Without forgetting, of course, that the Spanish State itself shares shares with some of these global investors decades after having privatized the old public companies, a situation that this year will bring it 105 million from the Eléctrica network, of which it retains 20 %, and 22.5 from Enagás, of which it maintains 5%.

Food: funds and subsidiaries control the bulk of the sector

Four of the main food distribution chains operating in Spain, Lidl, Alcampo, Aldi and Carrefour, are subsidiaries of groups from other community countries and one more, DIA, is 77% controlled by the Luxembourg fund Letterone Investment, which controls the Russian magnate Mijail Fridman, while only two chains, Mercadona and Eroski, have a Spanish majority in their capital.

However, these last two occupy just over 30% of the market compared to 26% for the other five, according to estimates by several consulting firms, while the rest is in the hands of local chains.

Mercadona, leader in the sector with a market share of 26% and owned by the Roig family, will distribute 161 million as a dividend this year after closing 2022 with profits of 718, while Eroski, which operates as a cooperative, generated profits of 64 million that must be reinvested.

The rest, with the obvious exception of DIA, whose accounts showed losses of 124 million last year in the midst of the restructuring process, have not made public their decisions on the distribution of profits, which reach 289 million in the case of Carrefour, the 192 in Lidl and the 113 in Alcampo.

Aldi, in full expansion, earned another 10, giving a total of 604 million whose fate will be decided by its headquarters in France and Germany.

Multinationals enter the transport business

Nor in the case of transport is it known the destination of the profits that the main players in the sector accumulated last year, and which stood at 130 million euros for the Alsa bus company, 100% owned by the British National Express, and 57 for Primafrío, one of the leaders in merchandise and where the Conesa brothers maintain 51% of the shares after having given entry to the American fund Apollo with the remaining 49% in 2022.

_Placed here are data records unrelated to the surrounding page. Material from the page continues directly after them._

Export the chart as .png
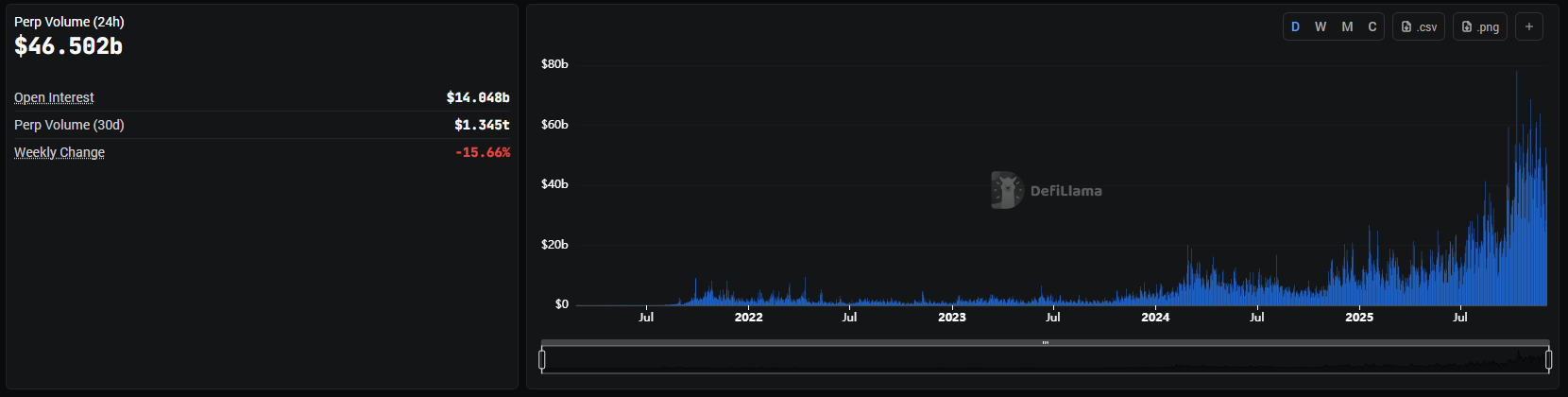 1479,26
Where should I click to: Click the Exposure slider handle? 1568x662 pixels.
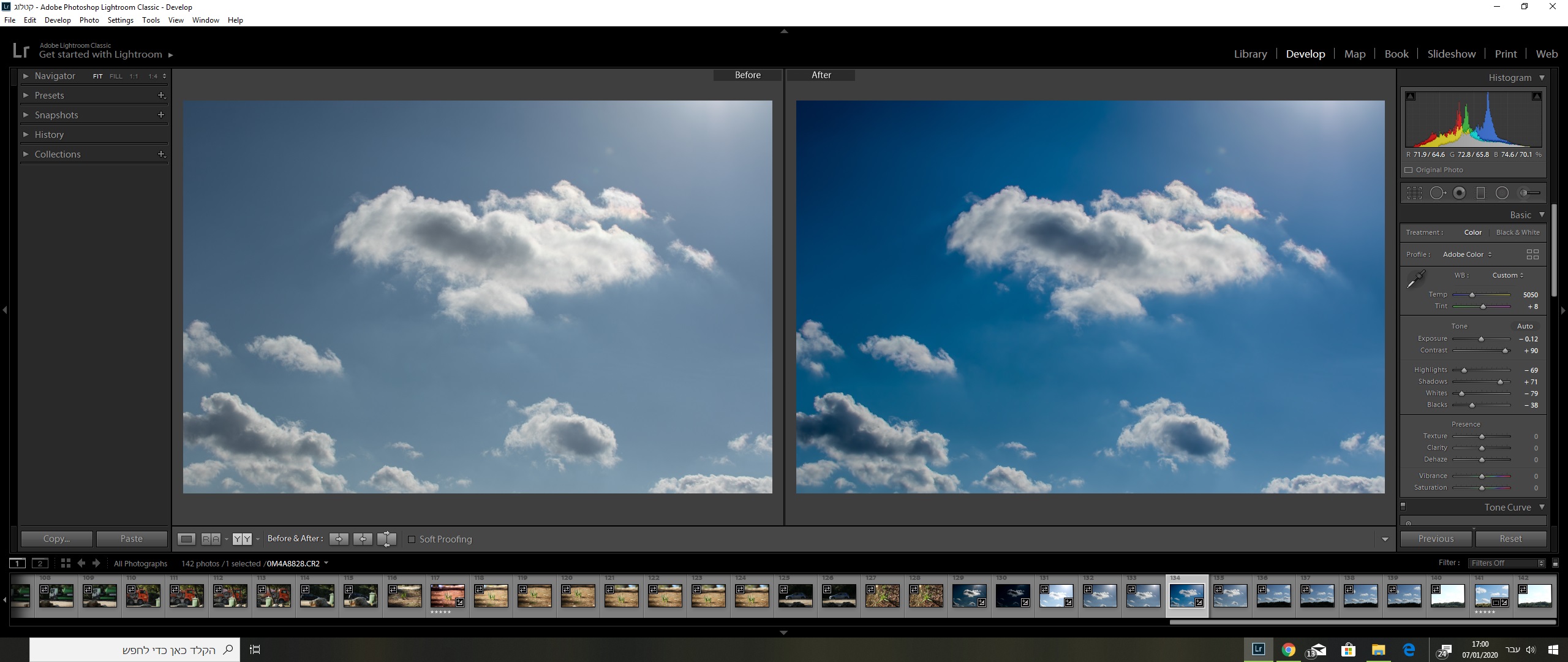[1481, 339]
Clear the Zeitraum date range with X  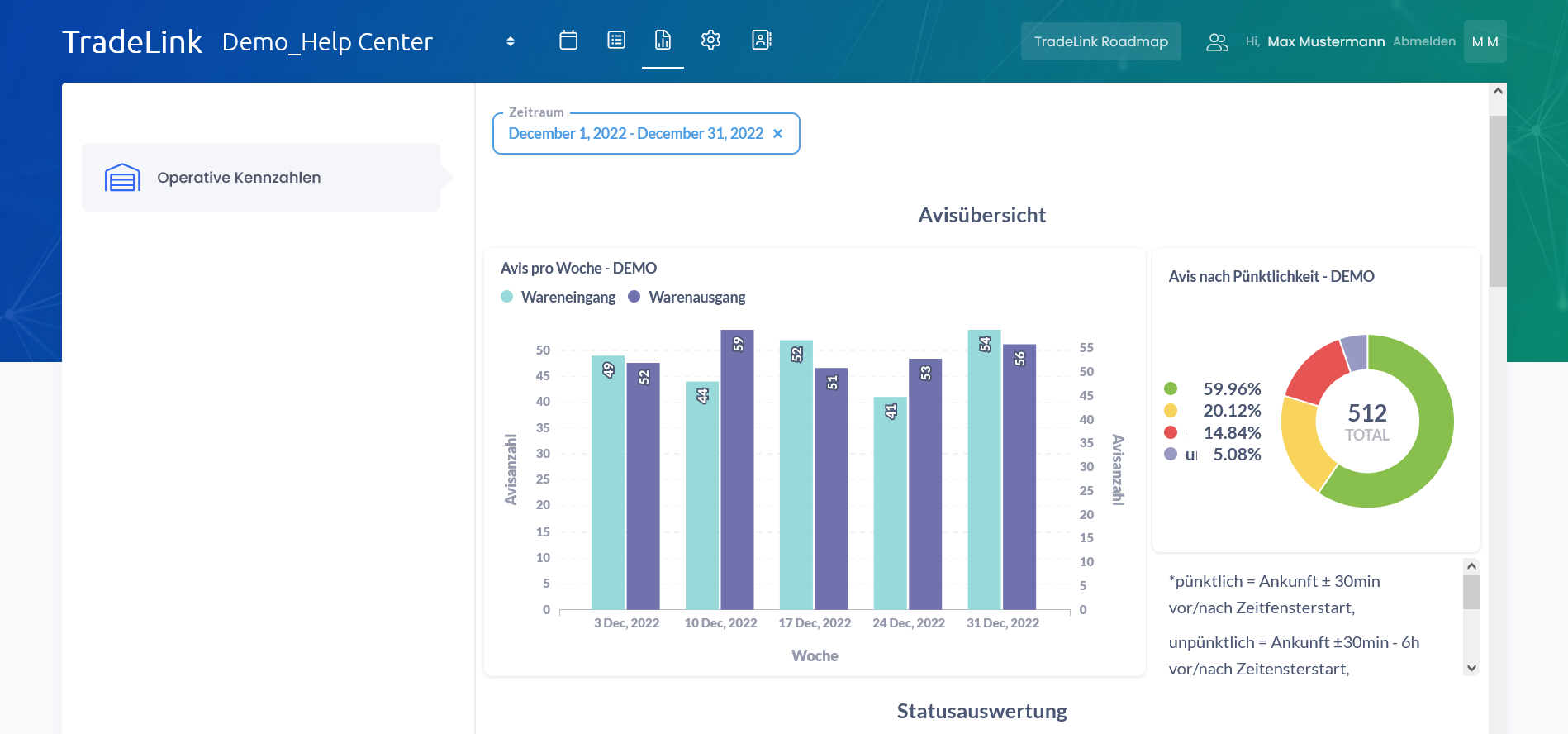777,134
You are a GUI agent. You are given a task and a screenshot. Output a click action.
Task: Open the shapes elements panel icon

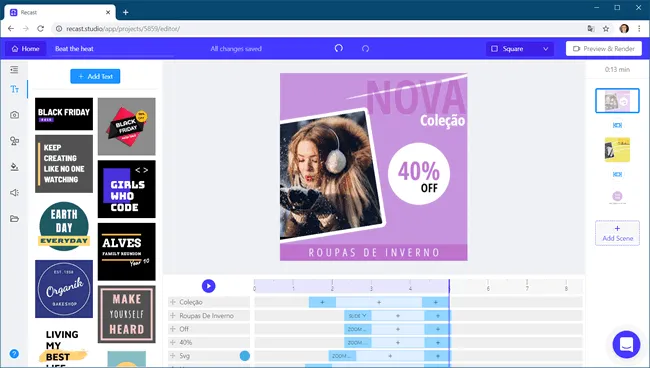[x=15, y=141]
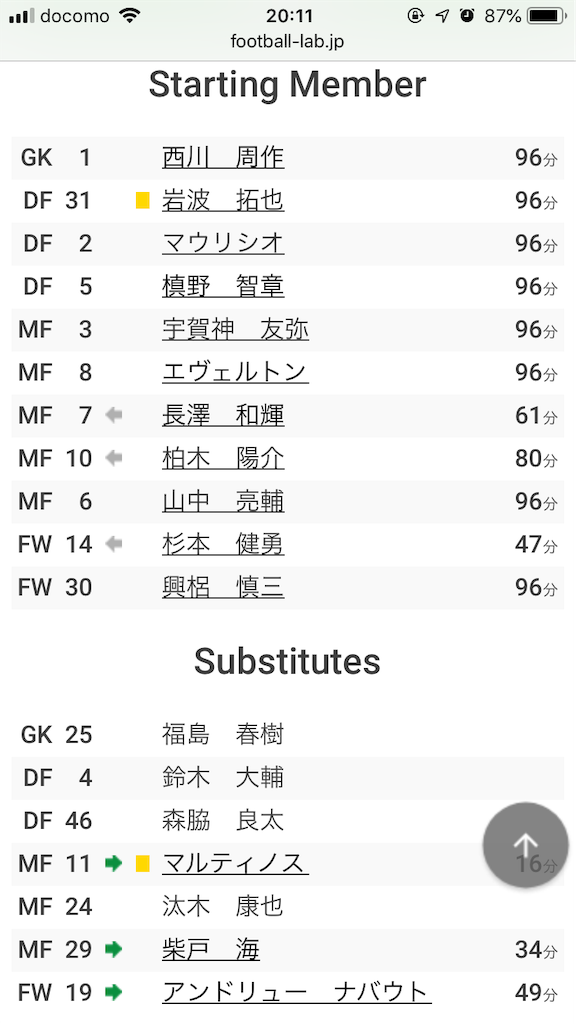Tap the battery indicator in status bar
The height and width of the screenshot is (1024, 576).
[547, 16]
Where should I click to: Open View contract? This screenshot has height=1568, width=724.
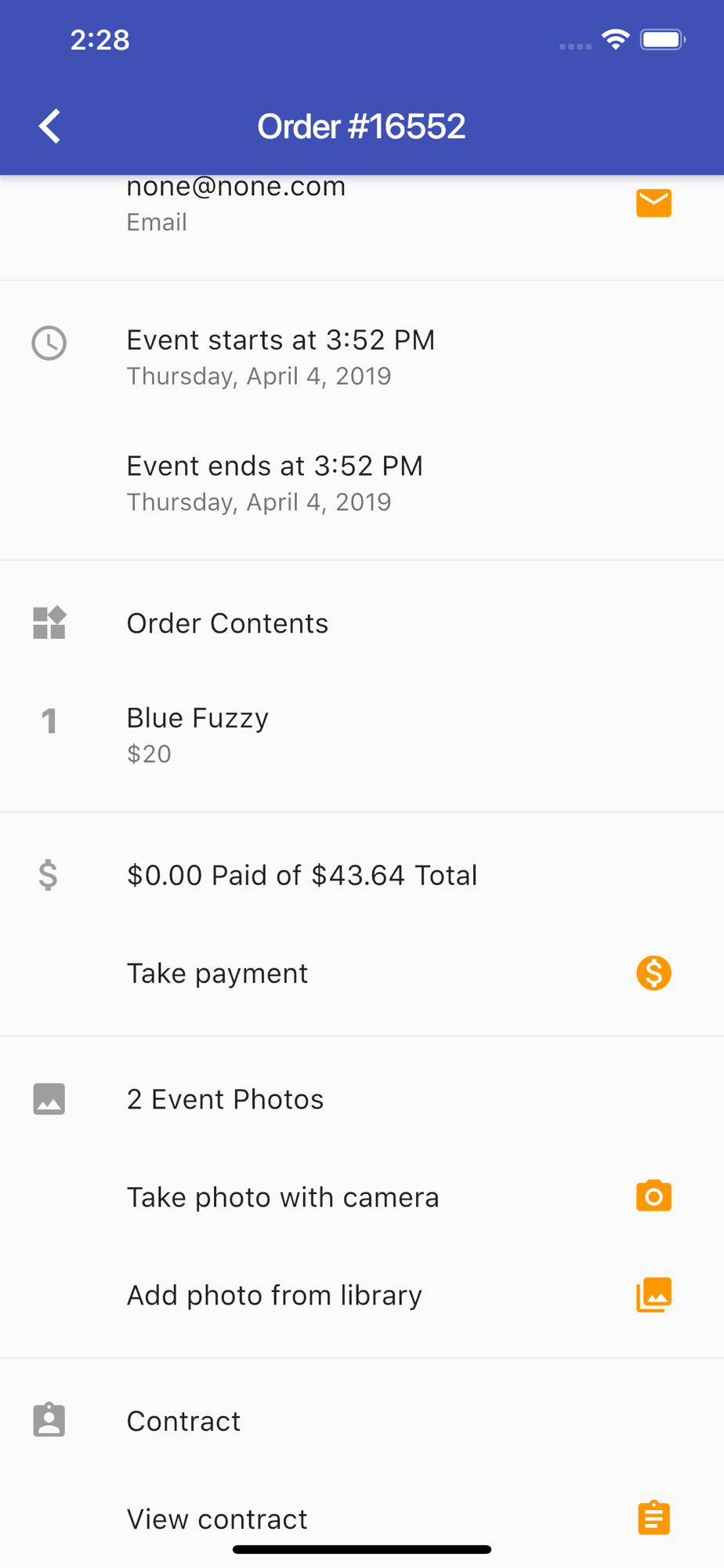tap(362, 1519)
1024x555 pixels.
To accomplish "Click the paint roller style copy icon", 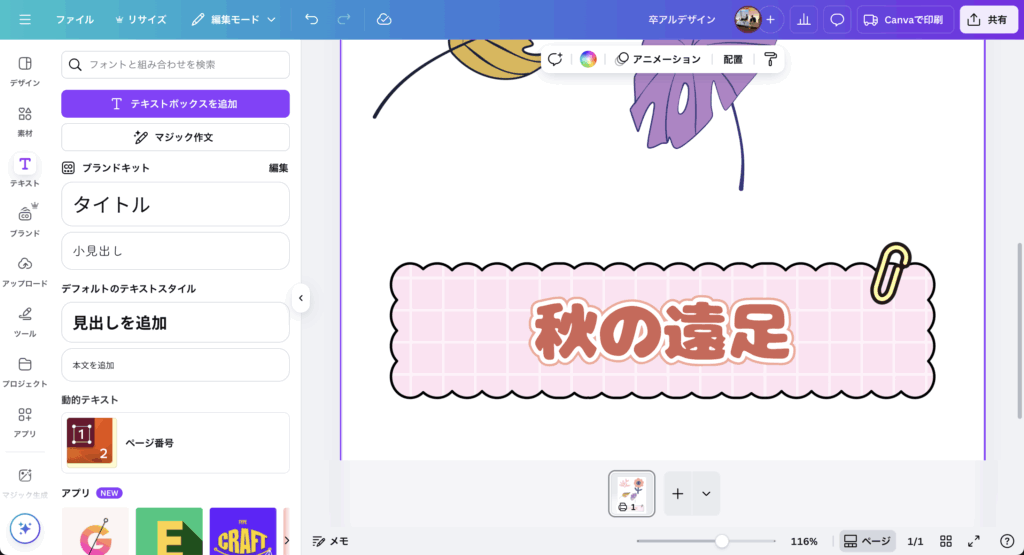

Ontime, the Spanish giant in the sector controlled by the local fund Alantra and in which Acotral, ENvialia and Capitrans coexist, among other companies, maintained its turnover at around one billion euros, while that of Avanza, in the hands of Mexican Grupo Ado (Mobility Ado, currently), ranked in the top 500 based on municipal contracts and local lines.

Hospitality giants continue to recover from the pandemic

The Spanish hotel sector, whose main groups remain in local hands, has, like each of the previous ones, its own profiles, among which a notable increase in prices that coincides with a recovery in demand, especially foreign demand, stands out. with which it begins to wipe off the losses it recorded during the pandemic.

Everything indicates that none of the four main chains will distribute dividends this year, in the case of Meliá and Barceló, after respective profits of 120 and 170 million euros in 2022.

NH, the only one of the four controlled by a foreign parent company, in this case the Thai Minor Internacional, which owns 95.9% of the shares, accumulated another one hundred million profits with which it plans to repay part of its ICO credits, while Riu focuses its management on cleaning up the 1.4 billion debt it carries, almost half of it (575) generated during the pandemic.